START DATA SHOWN
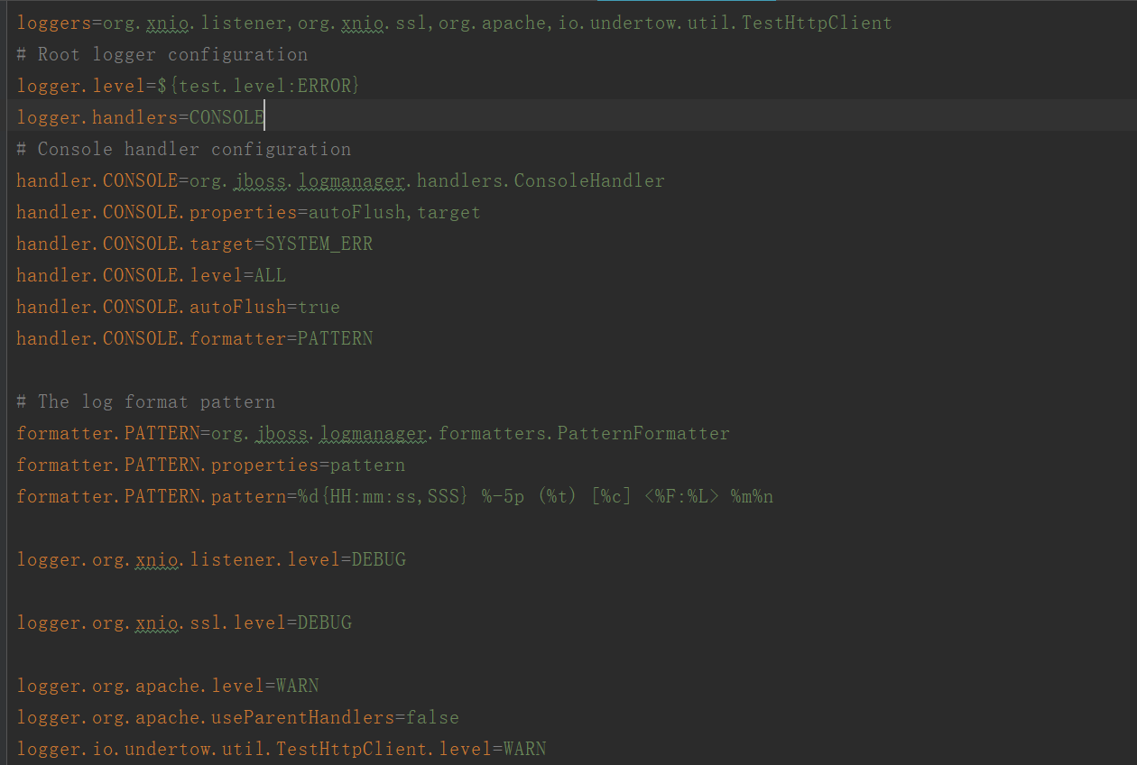The image size is (1137, 765).
Task: Click the SYSTEM_ERR target value
Action: [x=319, y=244]
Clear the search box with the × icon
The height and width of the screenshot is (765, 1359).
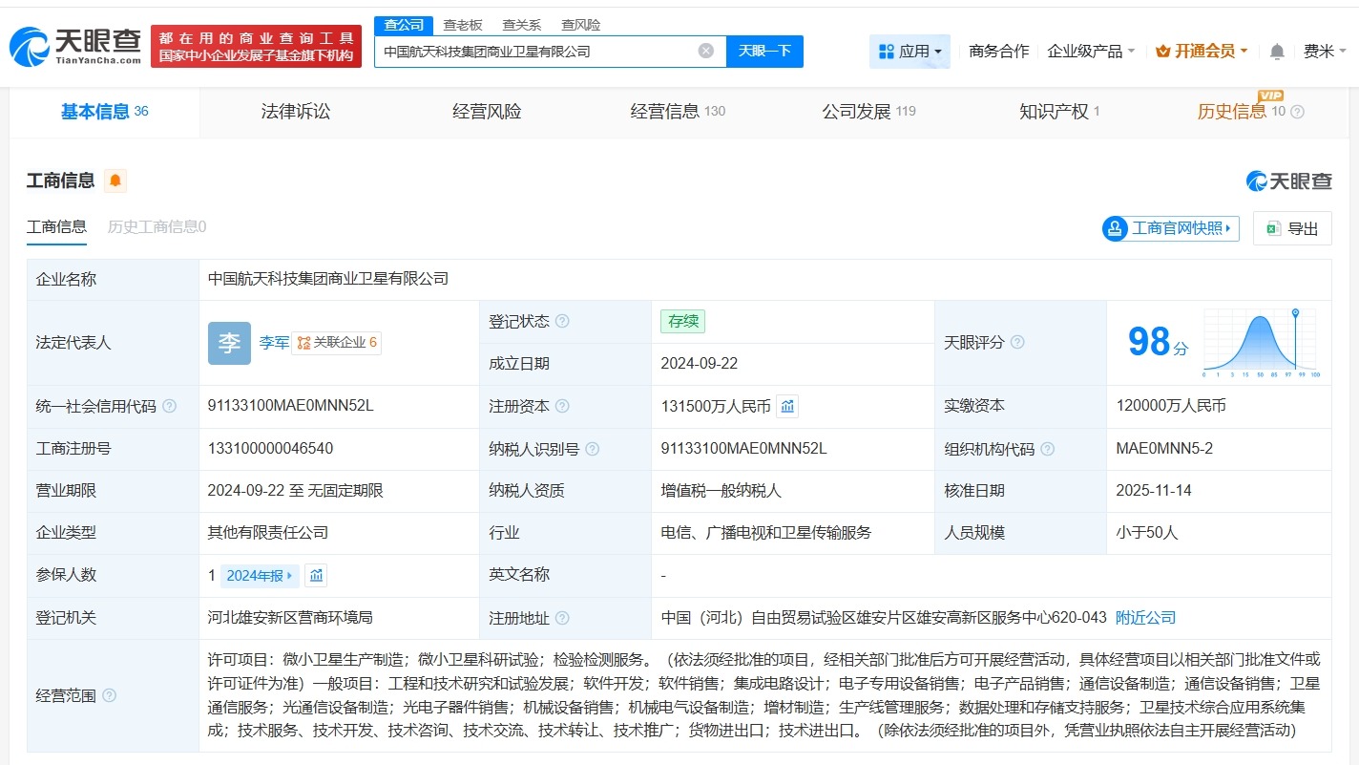(705, 51)
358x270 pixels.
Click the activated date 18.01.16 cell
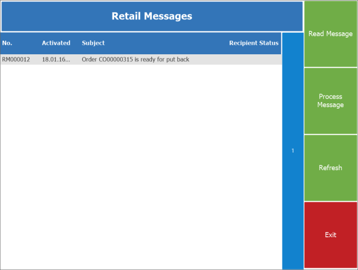point(56,59)
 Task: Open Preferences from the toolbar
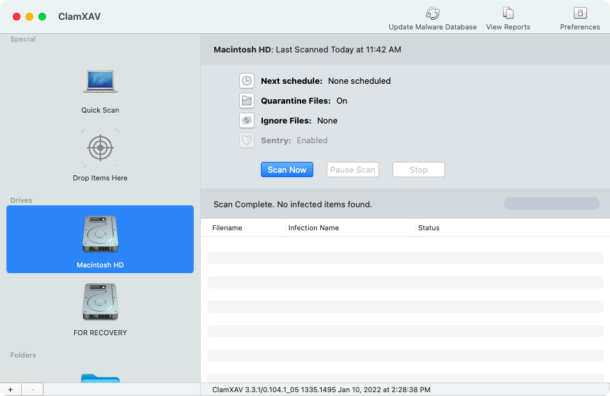pos(580,13)
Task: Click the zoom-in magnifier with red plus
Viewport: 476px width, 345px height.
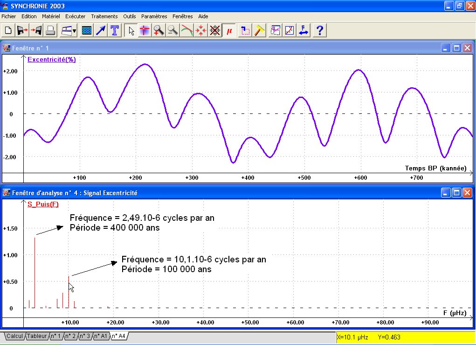Action: (159, 31)
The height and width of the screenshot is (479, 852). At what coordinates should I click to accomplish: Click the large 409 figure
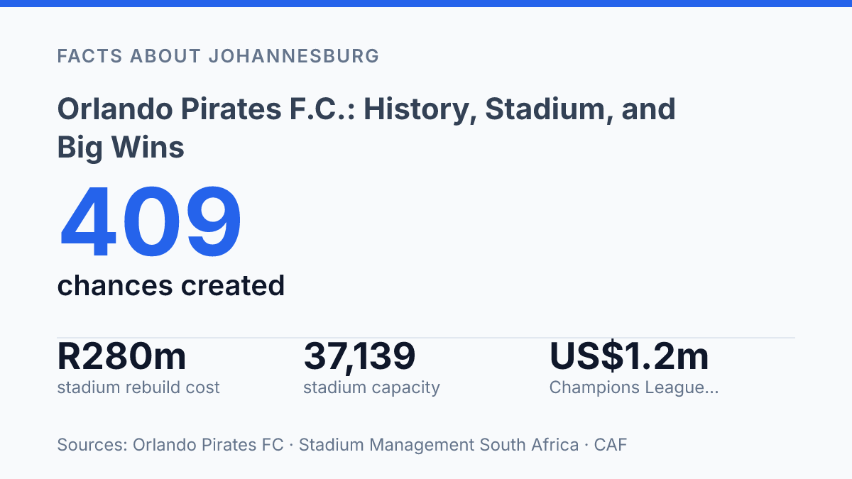coord(151,223)
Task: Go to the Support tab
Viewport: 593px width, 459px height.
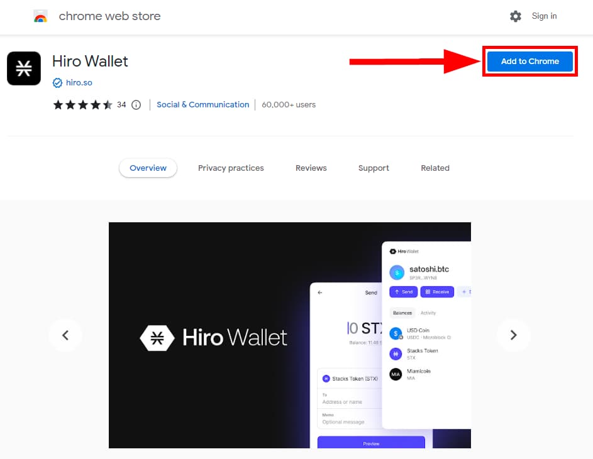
END DATA SHOWN
▶ WHAT IS NEEDED
Only the lines from the one with "The height and width of the screenshot is (765, 1359)." through the end of the listing above should be output, exactly as written and with no pictures.

▶ SOLUTION
The height and width of the screenshot is (765, 1359).
(705, 51)
358x270 pixels.
Click the activated date 18.01.16 cell
point(56,59)
 Task: Open Preferences from the toolbar
pos(580,13)
Task: Click the zoom-in magnifier with red plus
Viewport: 476px width, 345px height.
Action: (159, 31)
The height and width of the screenshot is (479, 852). At what coordinates should I click to accomplish: Click the large 409 figure
coord(151,223)
Task: Go to the Support tab
Viewport: 593px width, 459px height.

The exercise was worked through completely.